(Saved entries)
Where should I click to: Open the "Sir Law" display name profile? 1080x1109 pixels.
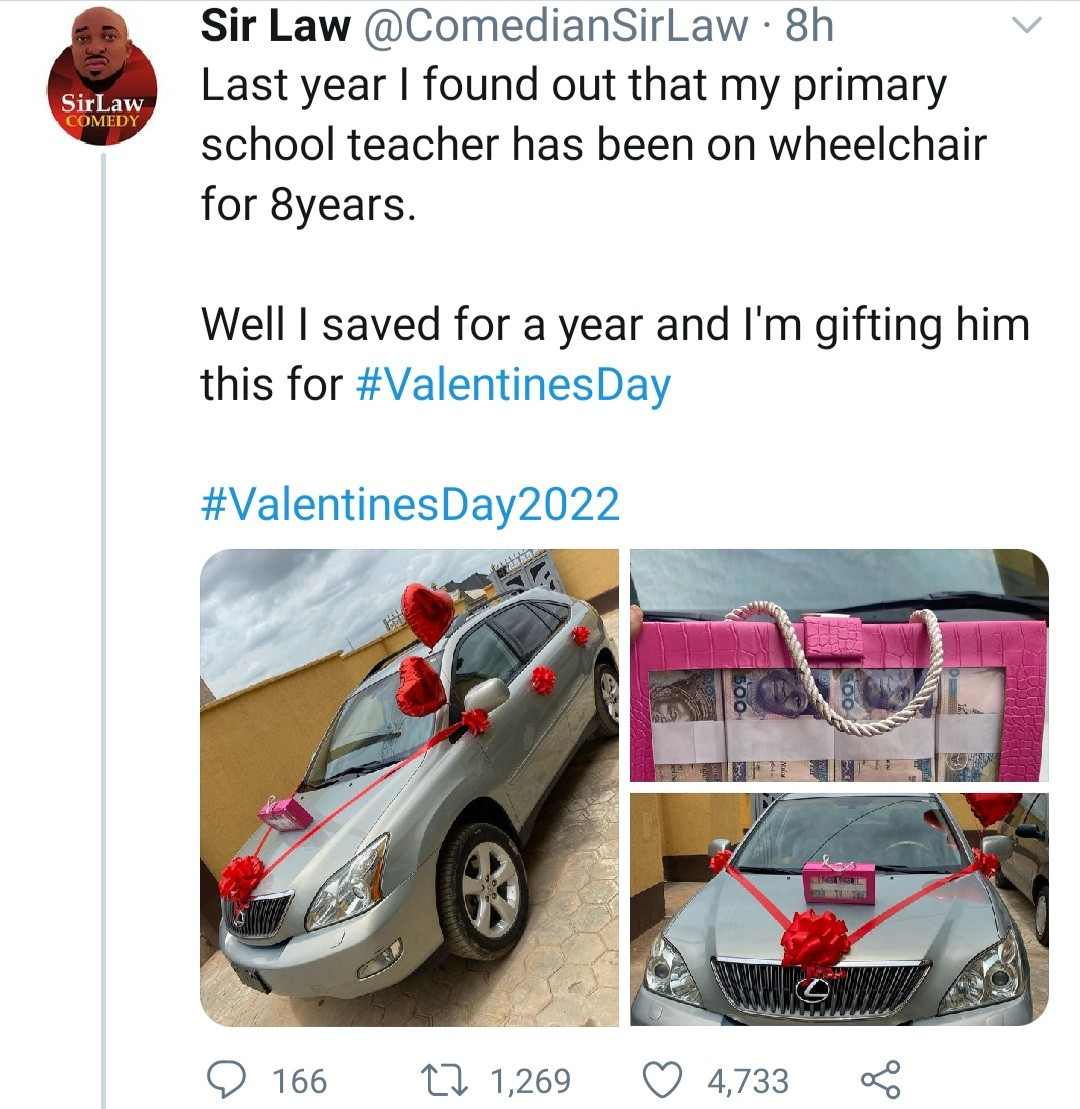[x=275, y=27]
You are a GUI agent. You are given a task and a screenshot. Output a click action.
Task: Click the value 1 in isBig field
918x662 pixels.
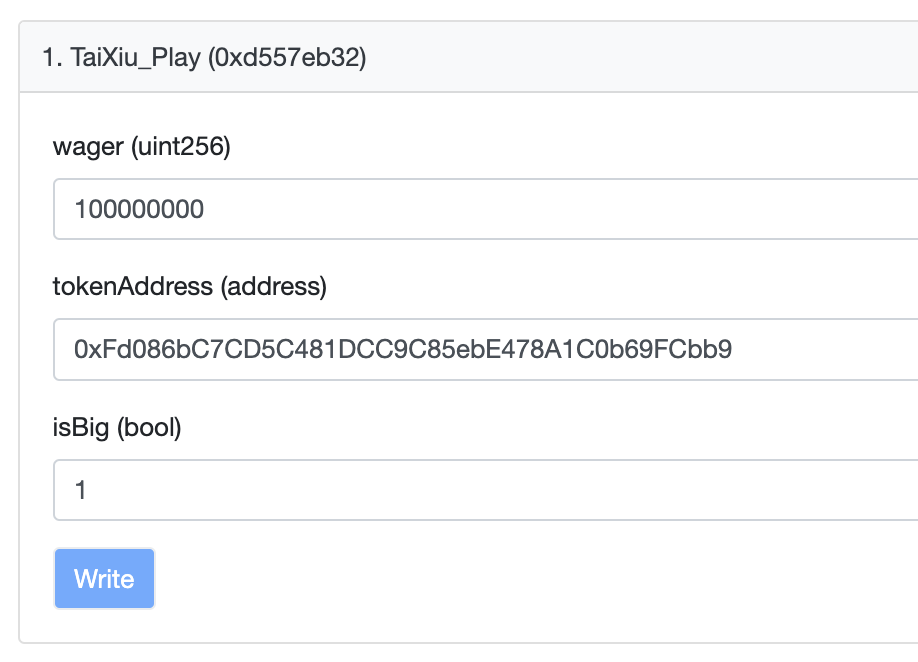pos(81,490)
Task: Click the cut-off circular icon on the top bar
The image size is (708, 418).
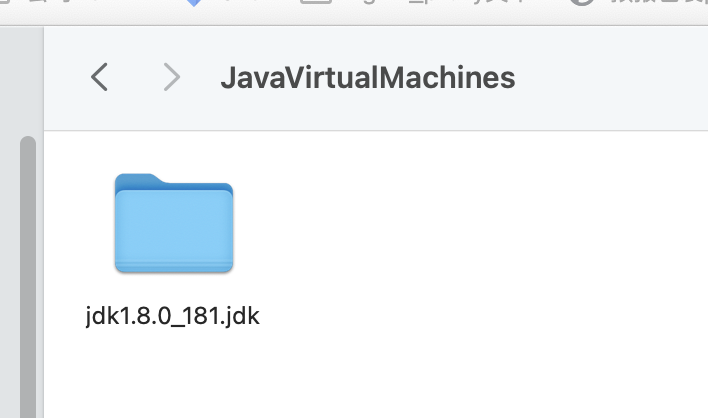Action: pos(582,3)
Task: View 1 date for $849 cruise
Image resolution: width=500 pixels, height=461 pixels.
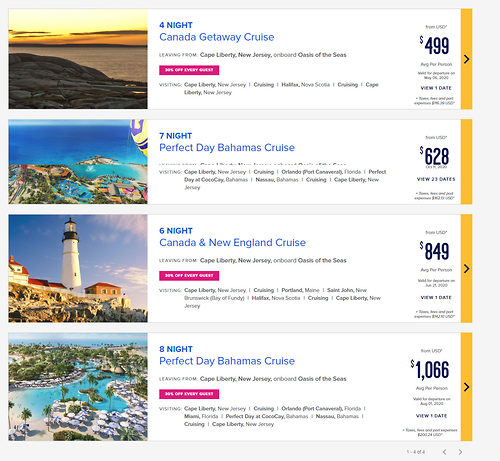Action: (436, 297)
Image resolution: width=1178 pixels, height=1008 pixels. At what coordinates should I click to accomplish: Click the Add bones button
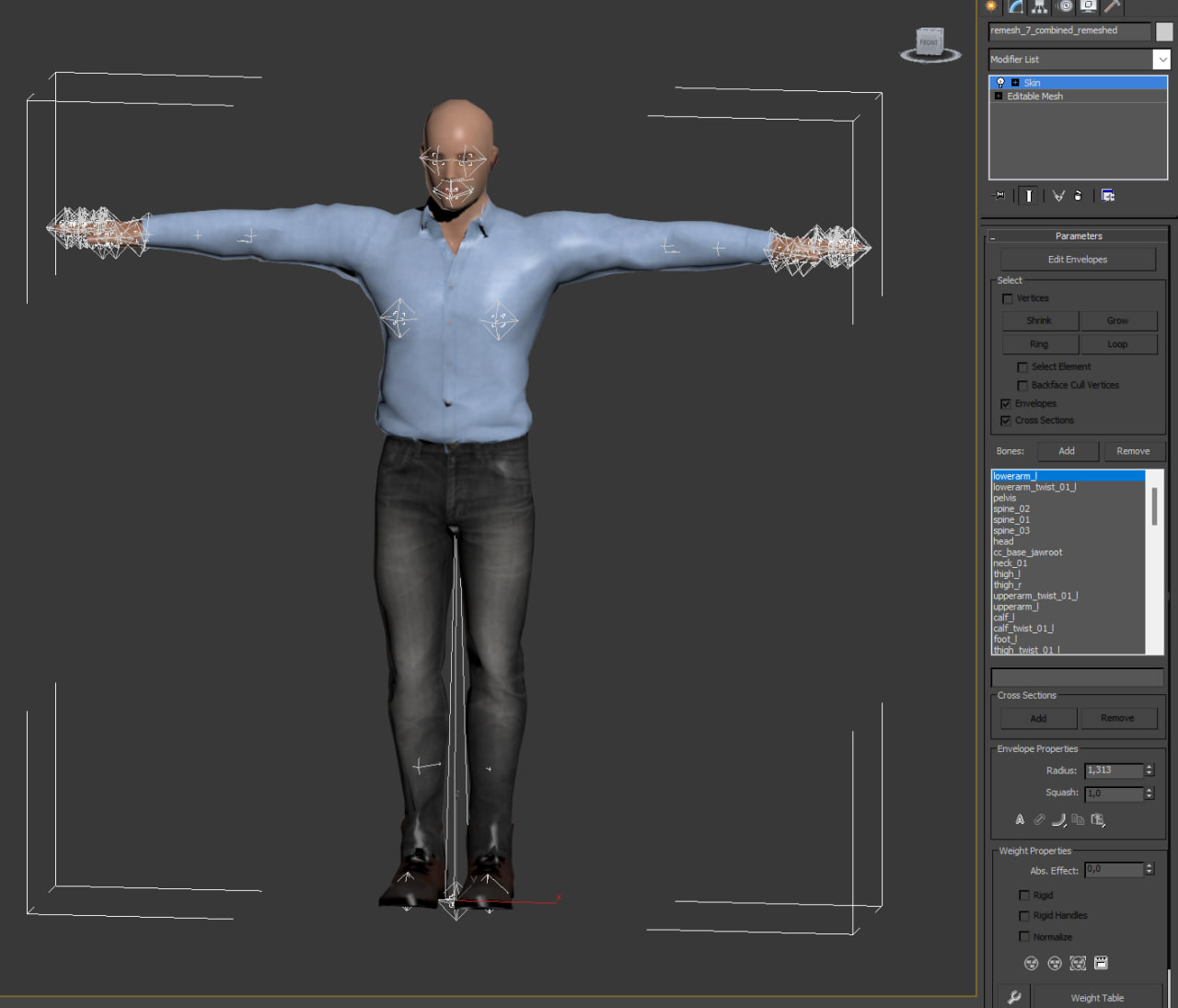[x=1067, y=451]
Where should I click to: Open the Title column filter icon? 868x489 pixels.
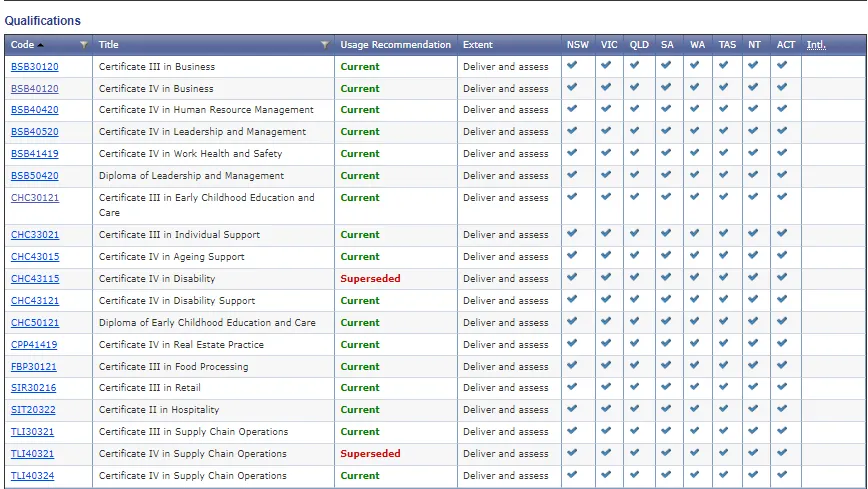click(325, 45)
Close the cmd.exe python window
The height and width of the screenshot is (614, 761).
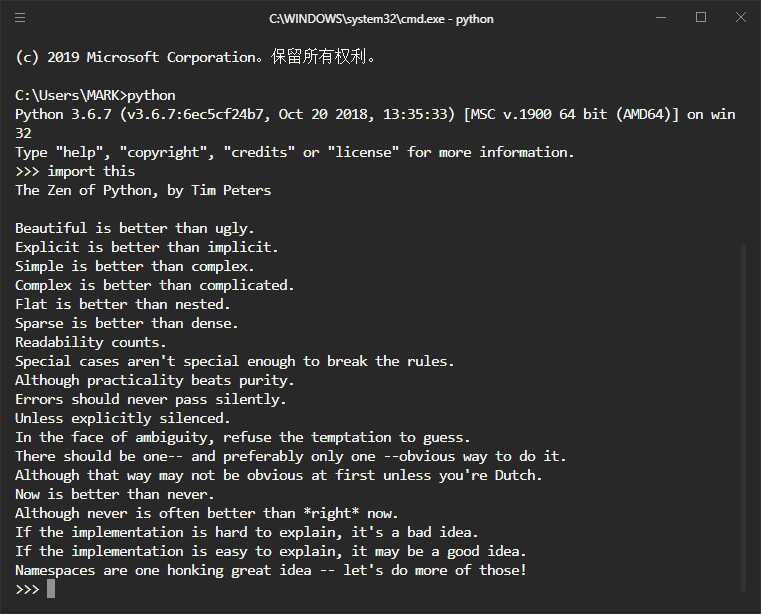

What the task asks = The answer must consist solely of the lines from the line containing "918x662 pixels." to the end of the data, reproduced exactly, with every picture left out.

Problem solution =
918x662 pixels.
pos(81,490)
Task: Click the cut-off circular icon on the top bar
The image size is (708, 418).
Action: pos(582,3)
Task: View 1 date for $849 cruise
Image resolution: width=500 pixels, height=461 pixels.
Action: (436, 297)
Image resolution: width=1178 pixels, height=1008 pixels. At what coordinates should I click to accomplish: Click the Add bones button
[x=1067, y=451]
Where should I click to: Open the Title column filter icon? 868x489 pixels.
click(325, 45)
Close the cmd.exe python window
The height and width of the screenshot is (614, 761).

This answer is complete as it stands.